Statistical analysis
All results are expressed as mean ± standard deviation. Statistical differences were determined by two-sided Student’s t-tests, with a P-value of less than 0.05 considered as statistically significant.
Results
BBB permeability of carnosine and subsequent neuronal activation
Firstly, we evaluated the BBB permeability of IDP using a BBB kit. Caffeine and NaF were used as a positive and a negative control, respectively. As shown in Figure , carnosine and anserine efficiently permeated the BBB, as evidenced by the increased apparent permeability coefficient, Papp. These results suggested that carnosine and anserine can permeate the BBB and enter into the brain.
Figure 1. BBB permeability of IDP and activation of neuronal cells by carnosine. (A) BBB permeability of IDP. BBB permeability of IDP was assessed using a BBB kit and estimated by the resulting permeability coefficient (Papp). (B) Activation of SH-SY5Y cells by carnosine. Carnosine was added to SH-SY5Y cells, and neurite (arrow) growth was observed by fluorescence microscopy (BZ-X700, Keyence, Osaka, Japan).
Next, we evaluated the ability of permeated carnosine to activate neuronal cells. As shown in Figure (B), carnosine treatment did not activate neurite growth in SH-SY5Y cells. Neurites indicated by arrow (Figure (A)) can not be observed in SH-SY5Y cells treated with carnosine (Figure (B)). These results suggest that permeated carnosine activates neuronal cells by different mechanisms.
Carnosine induces gene expression of neurotrophin in U-87 MG cells
In order to investigate another possible mechanism of carnosine-dependent activation of neuronal cells, we evaluated changes in the expression of neurotrophin genes in glial and neuronal cells in response to carnosine treatment. Our results clearly show that carnosine treatment increased the expression of BDNF, NGF, and NTF4 in U-87 MG cells, but not in SH-SY5Y cells (Figure ). Furthermore, this enhancement of BDNF expression was confirmed in protein levels using a BDNF ELISA kit. These results show that 10 mM carnosine significantly increased the production of BDNF in U-87 MG cells (Figure ). Taken together, these results suggest that carnosine activates neuronal cells through increased production of neurotrophins in glial cells.
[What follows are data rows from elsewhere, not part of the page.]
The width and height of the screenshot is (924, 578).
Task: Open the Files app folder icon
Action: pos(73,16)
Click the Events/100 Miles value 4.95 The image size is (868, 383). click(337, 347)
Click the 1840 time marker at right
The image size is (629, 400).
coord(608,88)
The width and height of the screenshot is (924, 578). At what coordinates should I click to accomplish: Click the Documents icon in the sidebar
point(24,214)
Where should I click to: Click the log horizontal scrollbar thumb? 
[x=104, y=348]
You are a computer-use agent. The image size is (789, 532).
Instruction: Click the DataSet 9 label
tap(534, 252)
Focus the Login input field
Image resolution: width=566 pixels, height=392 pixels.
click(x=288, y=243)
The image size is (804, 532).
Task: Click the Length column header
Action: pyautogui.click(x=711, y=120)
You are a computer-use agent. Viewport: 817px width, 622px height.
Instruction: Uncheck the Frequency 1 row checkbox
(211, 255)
Figure 2. Carnosine augments the expression of neurotrophin genes. The effects of carnosine on expression of BDNF in U-87 MG cells (A) and SH-SY5Y cells (B) were evaluated by qRT-PCR. The effects of carnosine on the expression of NGF (C and D), NTF4 (E and F) and GDNF (G and H) in U-87 MG cells and SH-SY5Y cells, respectively, were also evaluated by qRT-PCR.
Figure 3. Carnosine activates BDNF production in U-87 MG cells. U-87 MG cells were treated with 10 mM carnosine for 3 days. BDNF in the supernatant was assessed using an ELISA kit (Promega).
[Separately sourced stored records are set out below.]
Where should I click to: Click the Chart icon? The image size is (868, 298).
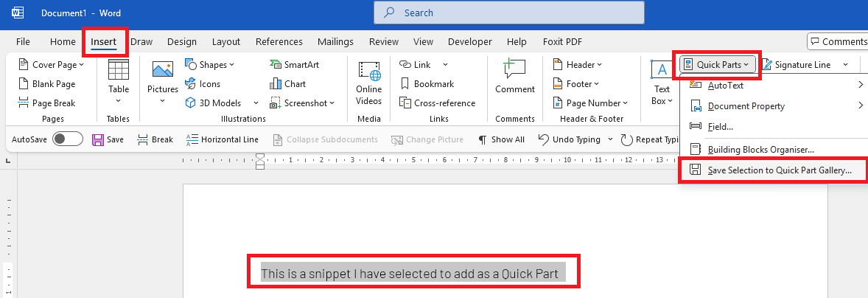tap(288, 83)
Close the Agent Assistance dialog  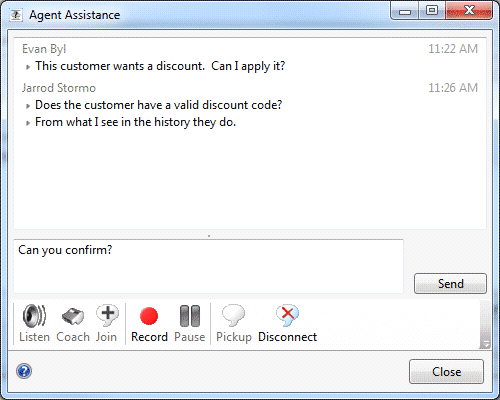pos(446,371)
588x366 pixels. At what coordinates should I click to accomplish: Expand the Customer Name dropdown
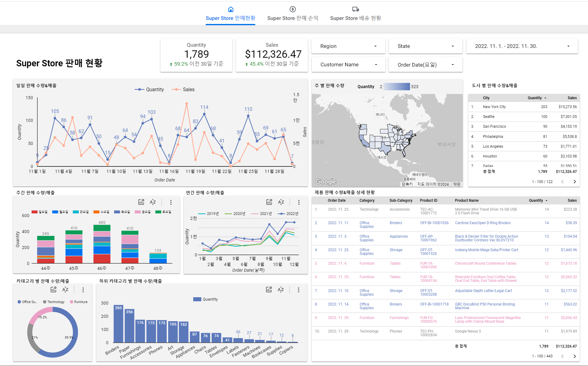click(348, 64)
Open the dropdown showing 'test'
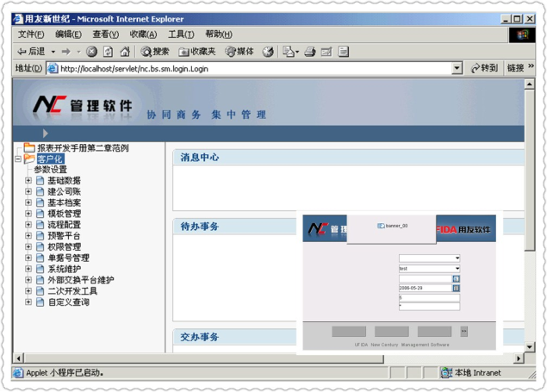Viewport: 547px width, 392px height. pos(457,269)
Supernatant of U-87 MG cells treated with carnosine induces neurite outgrowth in SH-SY5Y cells
Because carnosine induced the production of neurotrophins in glial cells but not neuronal cells, we next evaluated whether the supernatant of U-87 MG cells treated with carnosine activated and induced neurite growth in SY-SY5Y cells. We found that the carnosine-treated U-87 MG supernatant induced neurite growth in SH-SY5Y cells (Figure ). These results suggest that carnosine activates and induces neurite growth in neuronal cells by stimulating the production of neurotrophins from glial cells.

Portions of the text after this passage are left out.